TASK PROMPT:
Answer these questions from the interview about "Undertow" below, one per line:
(a) What legendary creature does Redum Ashargal set out to find?
(b) What was "Undertow" called before it got its current title?
(c) What is the name of Artyom Trakhanov's Russian-language webcomic?

Writer Steve Orlando and artist Artyom Trakhanov bring their reimagining of Atlantean legends to Image Comics in February with "Undertow," series which cleverly swaps the roles of Atlantis with dominant continents, placing the citizens of the underwater metropolis as the ruling class. Their opulence and excess has cultivated a complacent lifestyle, with most Atlanteans hardly noticing the world outside of their city. But headstrong Redum Ashargal isn't content with the consumerism and comfort of life in Atlantis; he seeks to liberate the people, to bring them to a higher purpose and to unlock the secrets of breathing air. After recruiting Ukinnu Alal, son of Atlantis' most prominent family, to join his cause, Ashargal sets out to find the Amphibian, a legendary creature thought to possess the secrets of life on land.

With a sprawling story and complex world building taking place, Orlando sat down with CBR to dive deeper into his underwater adventure, divulging a number of the secrets of the legendary city and what readers can expect from the upcoming series.

CBR News: How did "Undertow" end up at Image?

Steve Orlando: "Undertow" came to Image thanks to the magic of New York City Comicon! After my story in "Mystery in Space" in 2012, I hit the show floor with ten complete pages from the book, as well as the cover, and showed it to everyone that asked -- even some that didn't. Eventually, it got in front of Image, and Artyom and I dove into further production. 2013 became the year of "Undertow," as Artyom and I pieced together the remaining nuts and bolds and started to bring this weird underwater show to life.

How did you connect with Artyom?

Artyom and I connected when I discovered his amazing Russian Language webcomic, "Mad Blade." When I lived in Russia I was constantly looking for the comics! I was finally excited, years after I got back, to find some amazing creators doing their thing (and in Artyom's case, in Siberia, way too far away for me to have visited). I emailed him about collaborating, and we put together some short stories, including our revamp of the time travel character Flip Falcon in "Nobodies: Volume 2" from DRAWMORE, INC, which debuted at NYCC '12 the same weekend we connected "Undertow" with Image. After working on the shorts, we wanted to do something more substantial. I mentioned "Undertow," (then called "Tide"), which had been percolating in my brain for years, and he was immediately on board to help create this world.

How large is this story? Do you anticipate it being an ongoing series?

DATASET CONTENT:
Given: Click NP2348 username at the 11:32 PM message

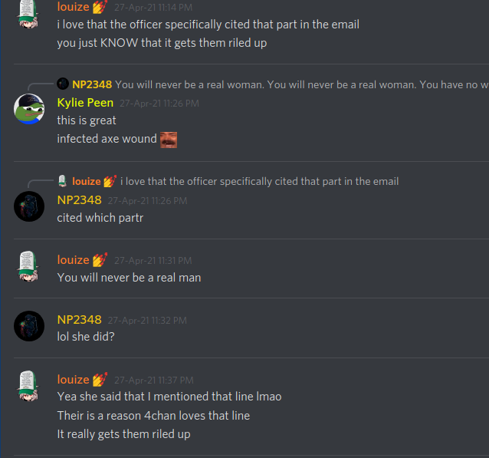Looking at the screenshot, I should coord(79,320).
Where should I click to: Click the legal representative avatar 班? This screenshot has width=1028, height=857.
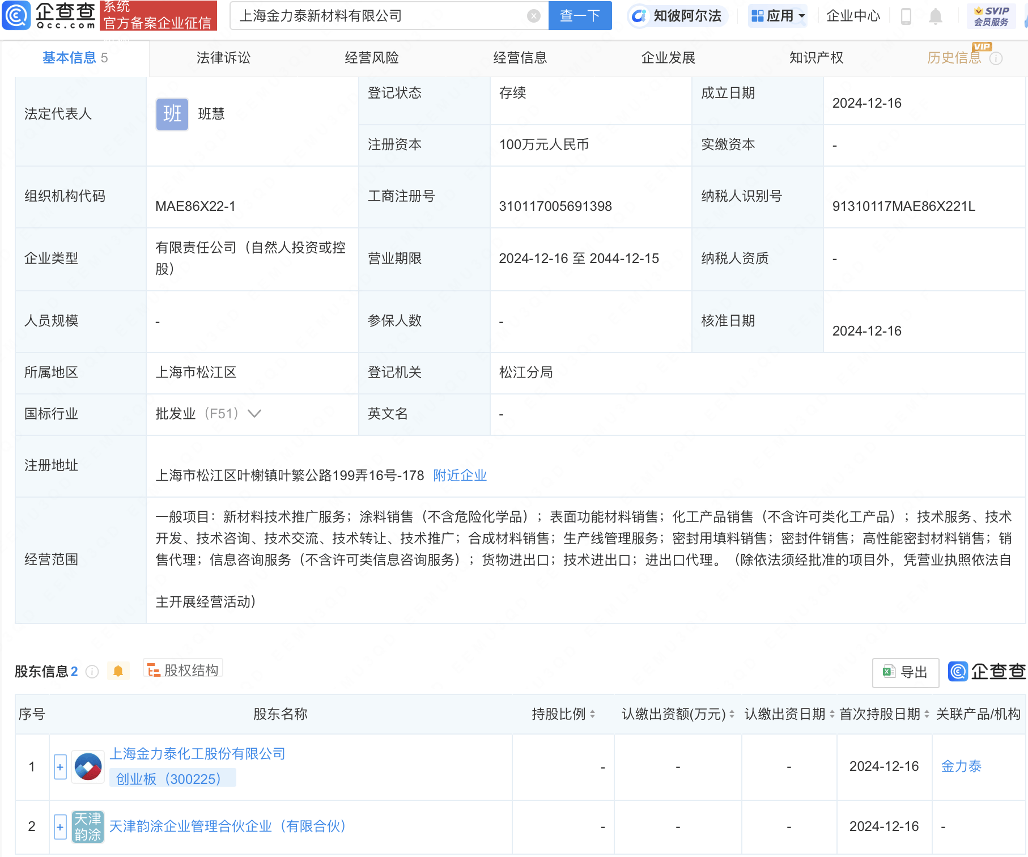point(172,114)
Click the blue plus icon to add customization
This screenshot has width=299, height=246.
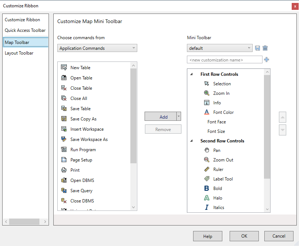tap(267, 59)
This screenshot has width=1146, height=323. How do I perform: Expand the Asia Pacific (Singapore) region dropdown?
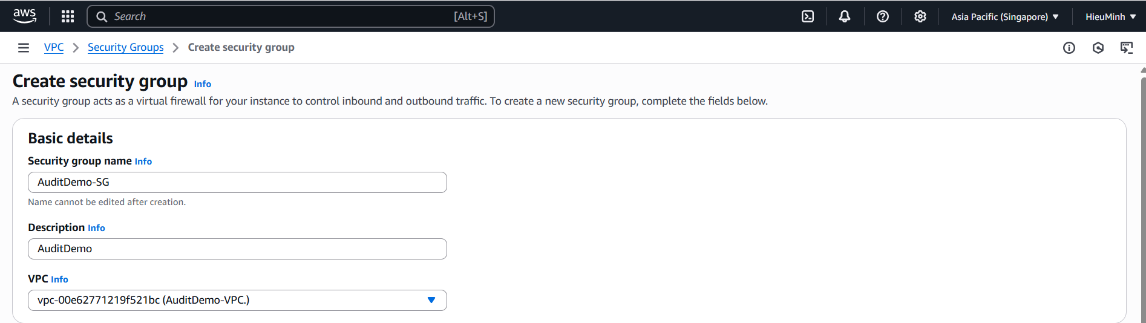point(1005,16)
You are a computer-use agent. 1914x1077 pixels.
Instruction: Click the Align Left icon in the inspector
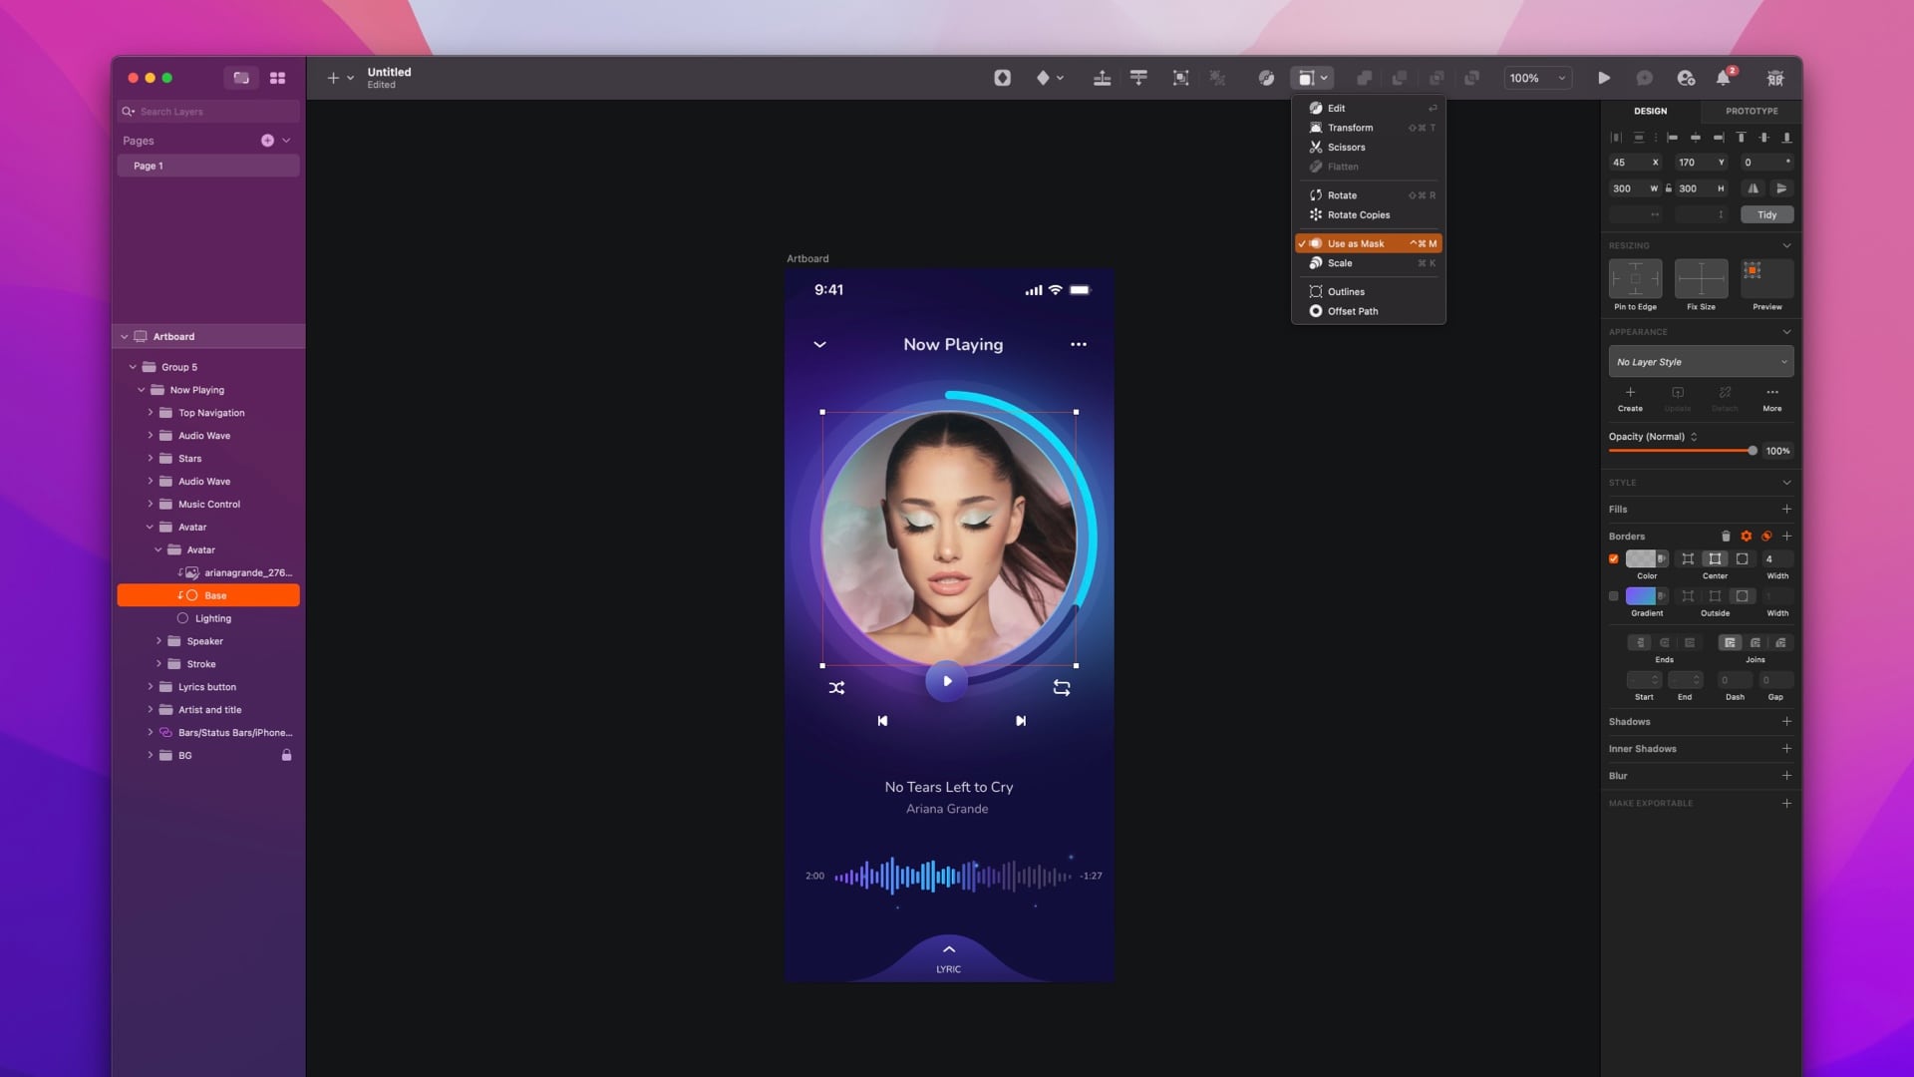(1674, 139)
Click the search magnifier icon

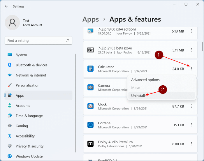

COMPLETED EXERCISE:
(a) The Amphibian
(b) "Tide"
(c) "Mad Blade"